La biographie du Ché se construit sur une narration croisée en deux temps. Une partie de la trame du récit met en perspective de façon très réaliste, objective quasiment, la vie de Ché Guevara. En parallèle, le récit met également en scène le dernier combat du révolutionnaire. Le choix d'une telle construction permet d'introduire dans la vision du Ché une grande dose d'humanité et une coloration de l'existence de celui-ci extrêmement riche. Le fait de montrer le Ché en enfant chétif, par exemple, démonte le mythe du leader charismatique propagé par l'iconographie gauchiste et révolutionnaire. Le récit du dernier combat du Ché est également sans concession et l'idéologie y a une part restreinte. Le lecteur suit une aventure qui s'enfonce inéluctablement dans la tragédie et les croyances idéologiques quant au "peuple" sont mises à mal par le récit. En contrepoint, la dernière séquence s'apparente à une scène religieuse de mise au tombeau. Le livre offre ainsi à son lecteur une vision tout sauf simplificatrice de l'existence d'un homme qui a rêvé à une meilleure société où la révolution commence d'abord dans le coeur de l'homme.

Le livre date de 1968. Et pourtant, on le jugerait écrit aujourd'hui. A l'heure où les alter-mondialistes se cherchent de nouveaux héros, Che Guevara garde toute son actualité. Il n'a pas seulement été le compagnon d'armes de Castro. Ernesto Guevara est un véritable écorché vif, révolté par la misère chronique de son continent, l'Amérique Latine, qu'il a parcouru en tous sens. Oesterheld, qui a payé de sa vie sa contestation de la dictature argentine, avait eu l'ambition de raconter à travers ce livre le parcours étonnant de ce jeune médecin devenu guerillero, en jouant à la fois sur une biographie rigoureuse et sur le dernier combat imaginaire du Che, distillé au gré des chapitres et dessiné par le fils du grand Alberto Breccia. Le résultat est magnifique. Mais l'écriture écorchée et parfois hermétique d'Oesterheld rend difficile la lecture de cet ouvrage. Il faut s'accrocher, surtout au début, pour entrer dans cette narration éclatée sur deux temps, deux modes de pensée, deux logiques radicalement opposées. Mais le talent des Breccia père et fils éclabousse l'ensemble et fait de cette oeuvre entièrement détruite sous la dictature argentine un véritable témoignage de la meilleure BD sud-américaine.

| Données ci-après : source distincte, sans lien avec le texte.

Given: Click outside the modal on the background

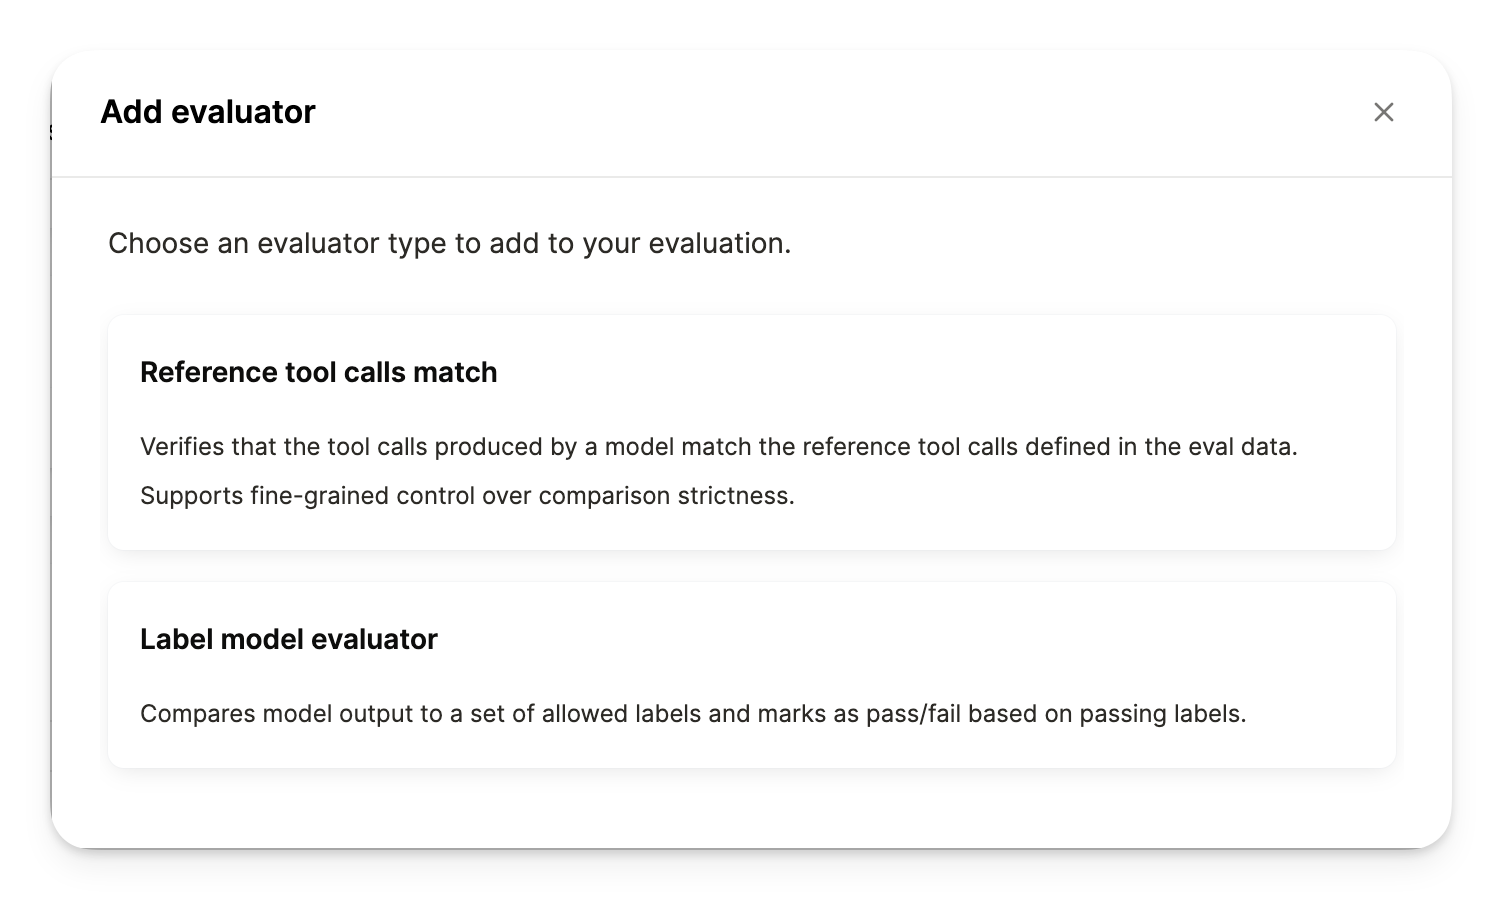Looking at the screenshot, I should coord(25,450).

Il faut savoir en effet qu'après un démarrage foudroyant (60.000 albums vendus en 68), “ Le Che ” est devenu un objet encombrant. La plupart de ses lecteurs se sont séparés de cet album. Et après la mort d'Oesterheld, Breccia lui-même a brûlé les originaux, se contentant d'enterrer quelques exemplaires dans son jardin. Rien que pour le destin étonnant de ce livre, il n'est pas inutile de se plonger dans cette unique traduction française en un peu plus de 30 ans.

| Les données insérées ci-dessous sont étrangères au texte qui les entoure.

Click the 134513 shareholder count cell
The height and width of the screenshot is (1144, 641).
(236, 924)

 Il existe une longue interview de Héctor Oesterheld, réalisée le 5 mars 1975 par Carlos Trillo et Guillermo Saccomanno (tous deux scénaristes), dans laquelle l’auteur de Vida del Che livre son parcours, ses souvenirs et son point de vue . L’album, dit-il “ était prévu pour sortir en octobre, en période scolaire. Mais il est paru en janvier, en plein été [austral], quand il n’y a plus d’étudiants à Buenos Aires. Malgré tout, en mars il était quasiment épuisé. Peu de temps après, la maison d’édition fut fermée : les éditions Jorge Álvarez. Pas spécifiquement à cause de Che, mais parce qu’ils publiaient trop de livres de gauche et, donc, tout un tas furent saisis. ”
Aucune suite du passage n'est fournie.